■ Your instructions:
Rewrite the data below as a numbered list, skipping any blank lines and leaving out the pictures.
-- Start Exercise materials --
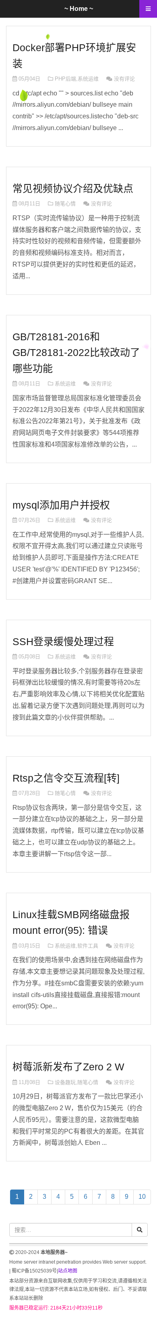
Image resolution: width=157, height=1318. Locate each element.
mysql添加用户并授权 (61, 505)
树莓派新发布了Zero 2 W (68, 1066)
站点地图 (67, 1271)
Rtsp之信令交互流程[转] (66, 778)
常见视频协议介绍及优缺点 (72, 188)
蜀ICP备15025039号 (34, 1271)
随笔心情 (65, 204)
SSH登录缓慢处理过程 (63, 641)
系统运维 (88, 79)
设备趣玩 (65, 1082)
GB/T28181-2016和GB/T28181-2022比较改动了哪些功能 (76, 352)
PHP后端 (65, 79)
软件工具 (87, 946)
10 (142, 1196)
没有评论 (124, 79)
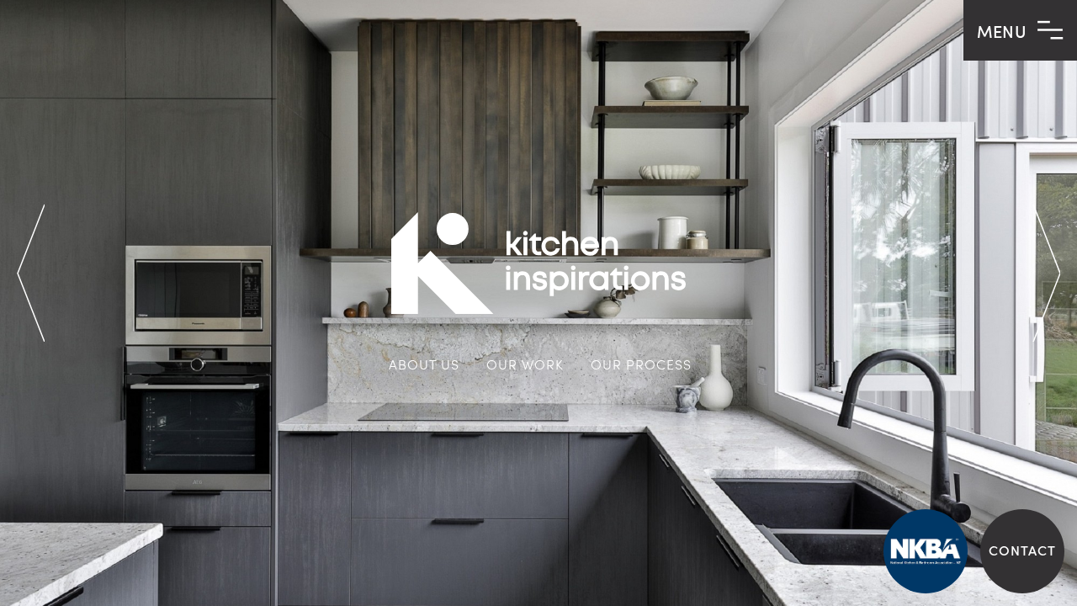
-- End Exercise materials --
■ Answer to the problem:
1. Image resolution: width=157, height=1318. Locate each element.
2. mysql添加用户并授权 (61, 505)
3. 树莓派新发布了Zero 2 W (68, 1066)
4. 站点地图 (67, 1271)
5. Rtsp之信令交互流程[转] (66, 778)
6. 常见视频协议介绍及优缺点 (72, 188)
7. 蜀ICP备15025039号 (34, 1271)
8. 随笔心情 (65, 204)
9. SSH登录缓慢处理过程 (63, 641)
10. 系统运维 (88, 79)
11. 设备趣玩 (65, 1082)
12. GB/T28181-2016和GB/T28181-2022比较改动了哪些功能 (76, 352)
13. PHP后端 (65, 79)
14. 软件工具 (87, 946)
15. 10 (142, 1196)
16. 没有评论 (124, 79)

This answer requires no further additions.